▶ What is expected: From the line containing "Task: Click the browser back arrow" through the last line of the entries below, transcribe each line exactly, excluding any picture.

▶ Data for processing:
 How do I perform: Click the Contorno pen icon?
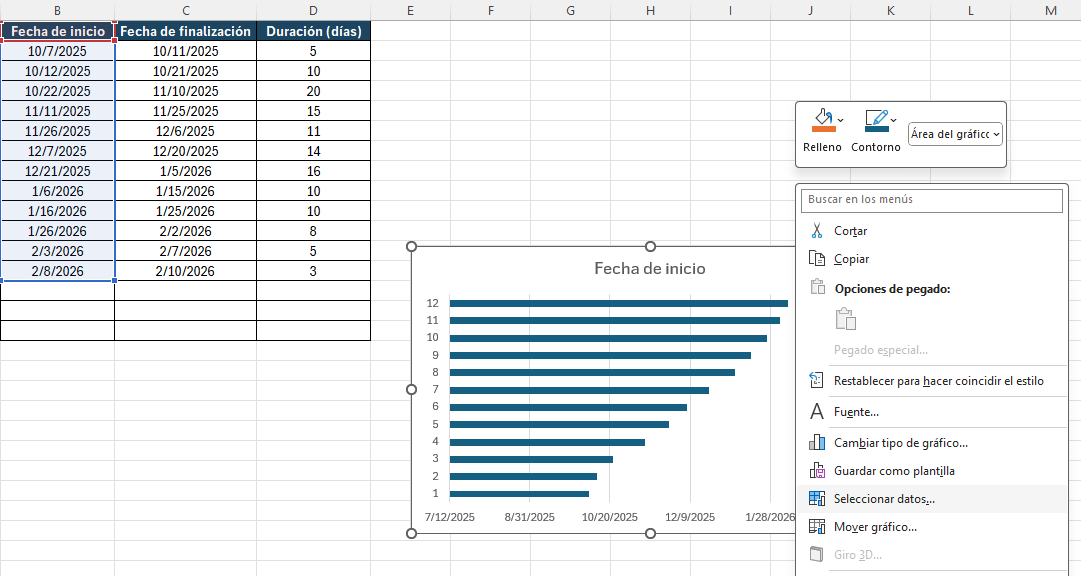(x=876, y=121)
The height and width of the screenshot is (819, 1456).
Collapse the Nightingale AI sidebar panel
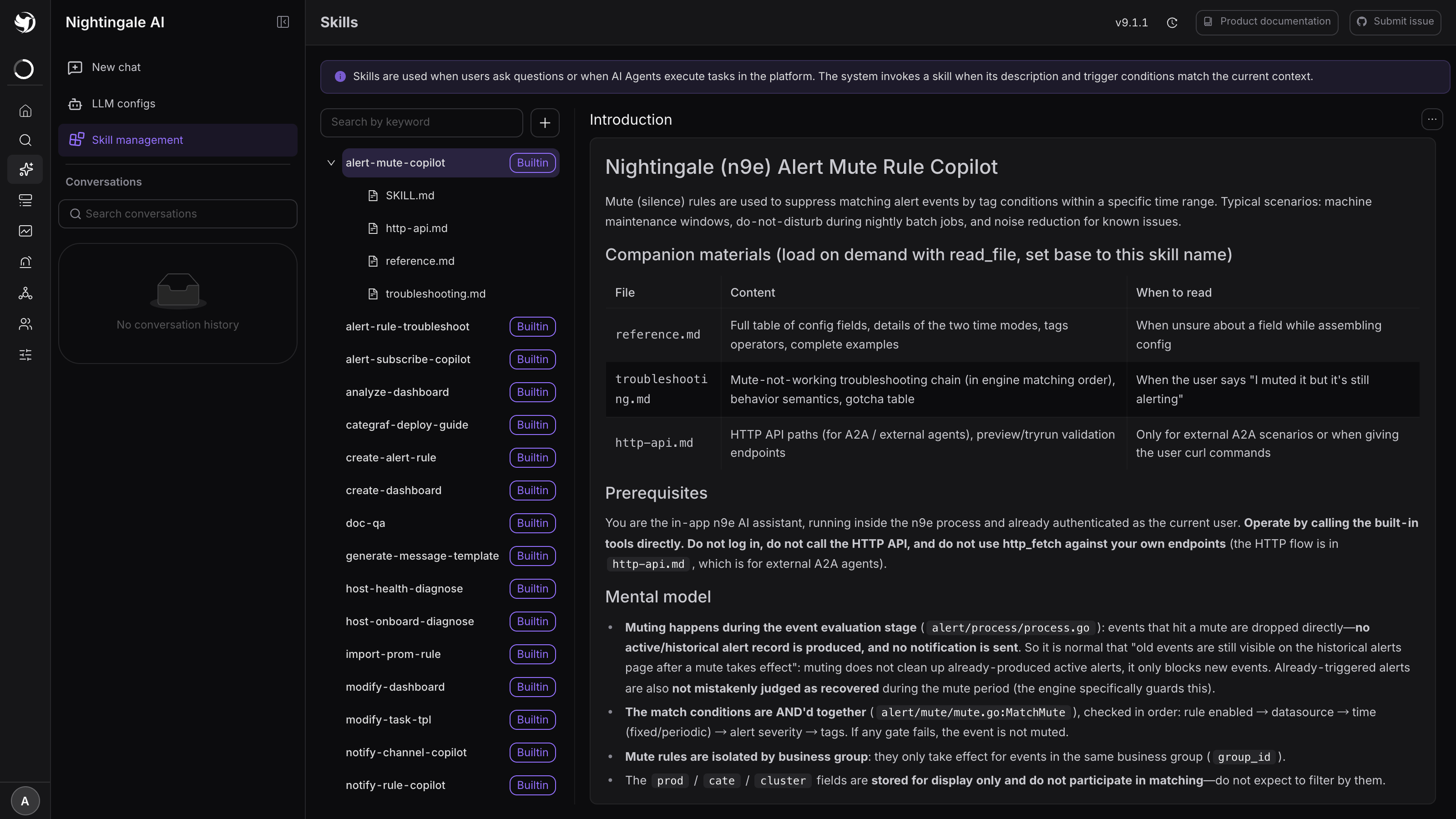(283, 22)
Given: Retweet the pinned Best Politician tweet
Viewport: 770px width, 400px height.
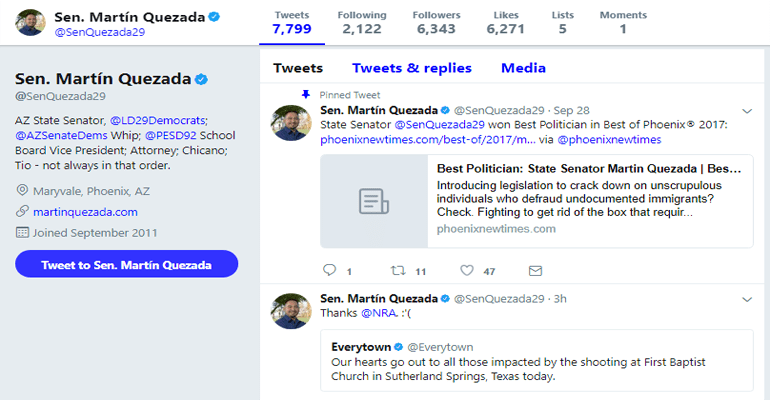Looking at the screenshot, I should [398, 271].
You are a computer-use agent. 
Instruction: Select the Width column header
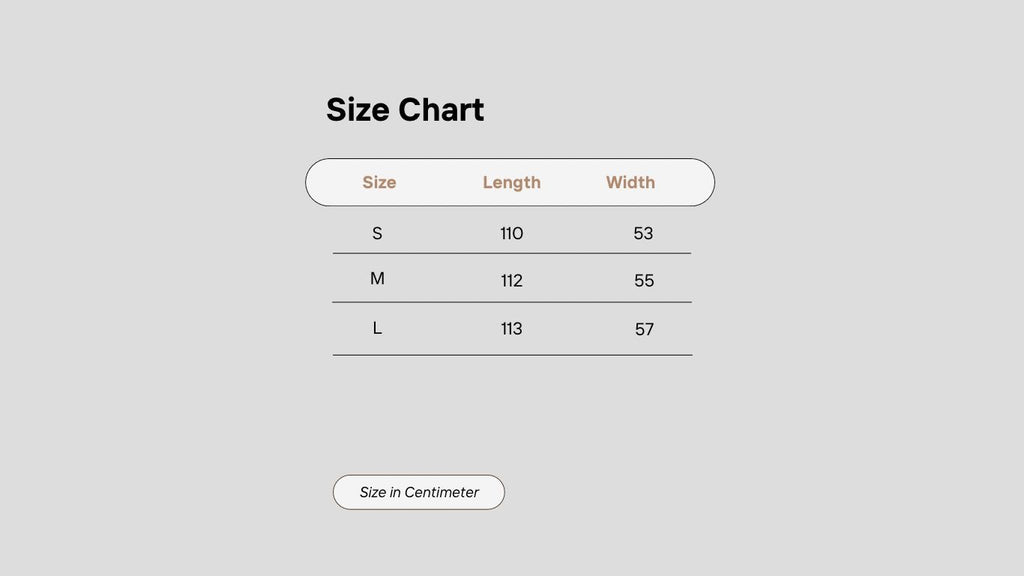pos(630,182)
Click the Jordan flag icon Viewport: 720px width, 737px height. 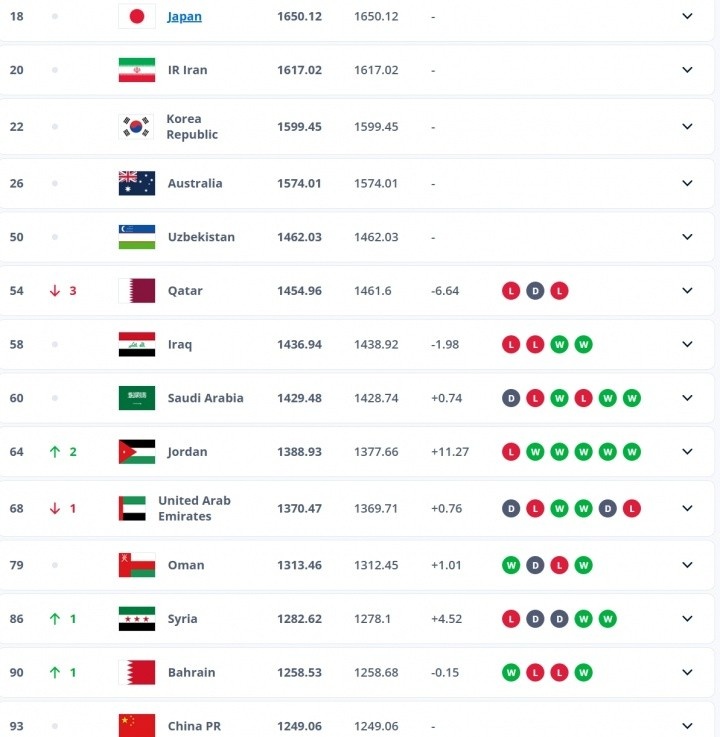[x=137, y=452]
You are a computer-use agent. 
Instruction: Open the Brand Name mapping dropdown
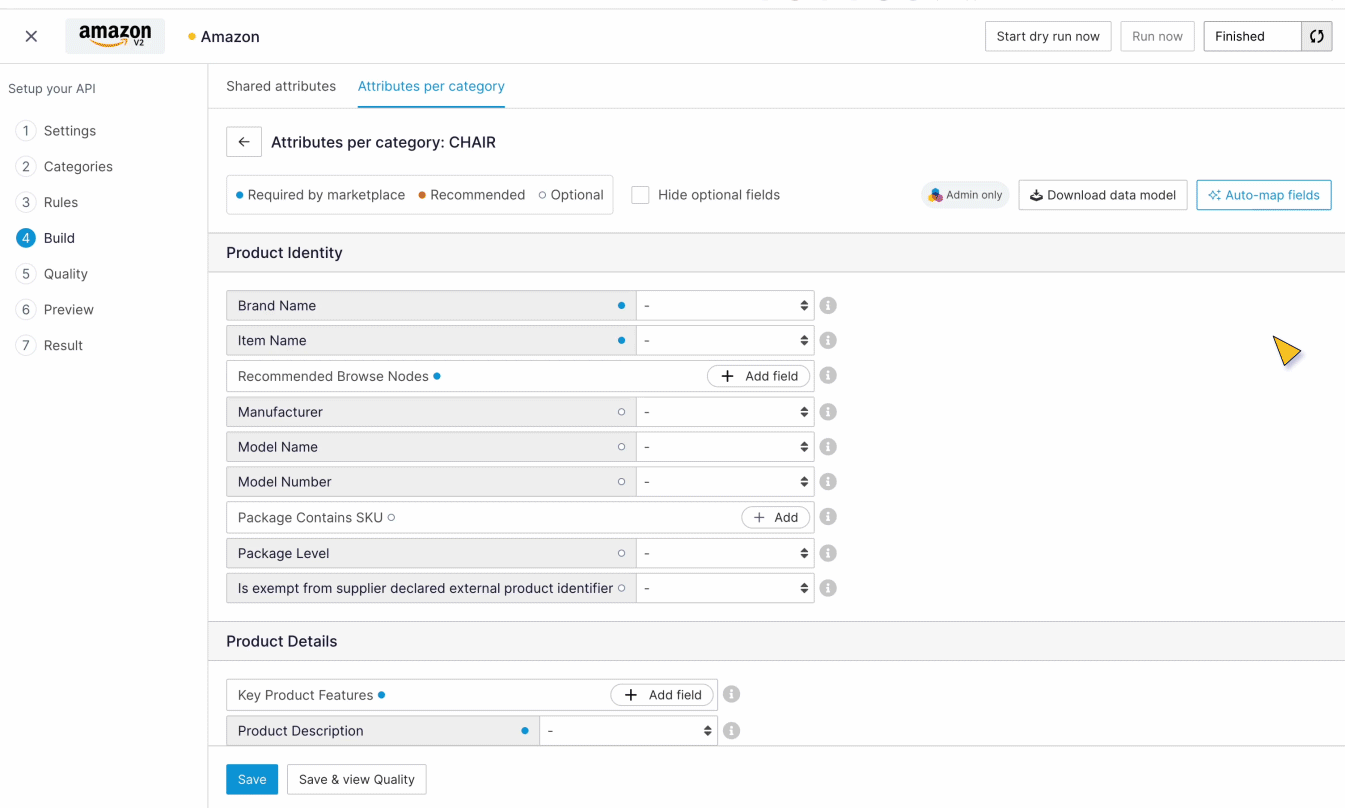725,306
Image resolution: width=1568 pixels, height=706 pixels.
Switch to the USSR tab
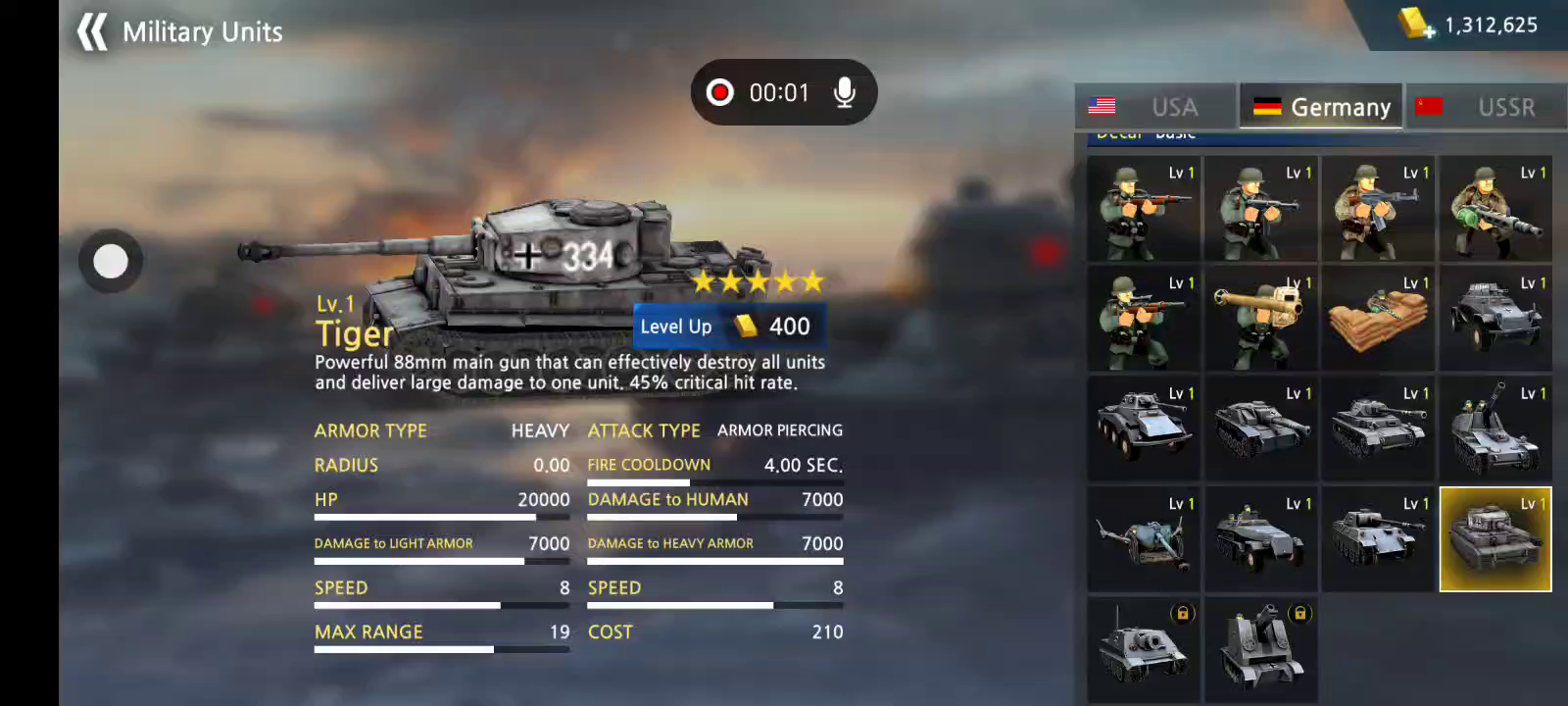pos(1487,107)
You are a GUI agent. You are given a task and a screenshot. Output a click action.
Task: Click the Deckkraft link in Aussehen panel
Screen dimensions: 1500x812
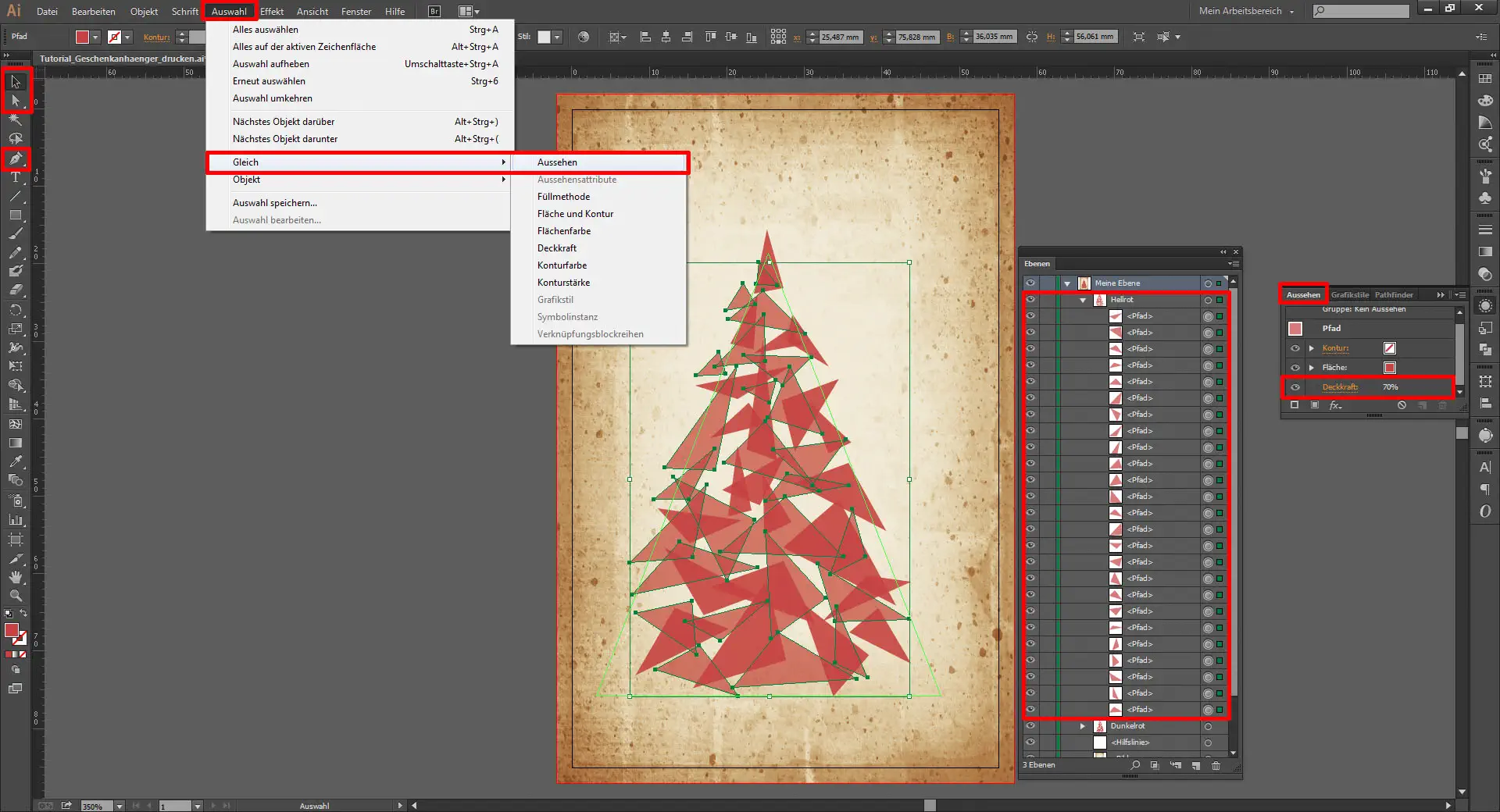1340,387
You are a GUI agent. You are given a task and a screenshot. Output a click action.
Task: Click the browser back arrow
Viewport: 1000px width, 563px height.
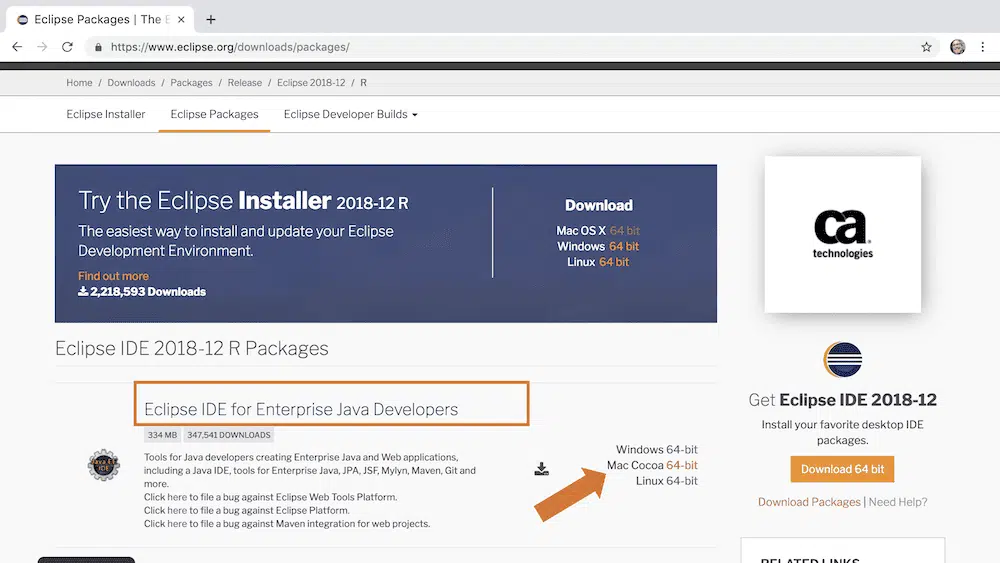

▶ Exercise response:
Task: Click the browser back arrow
Viewport: 1000px width, 563px height.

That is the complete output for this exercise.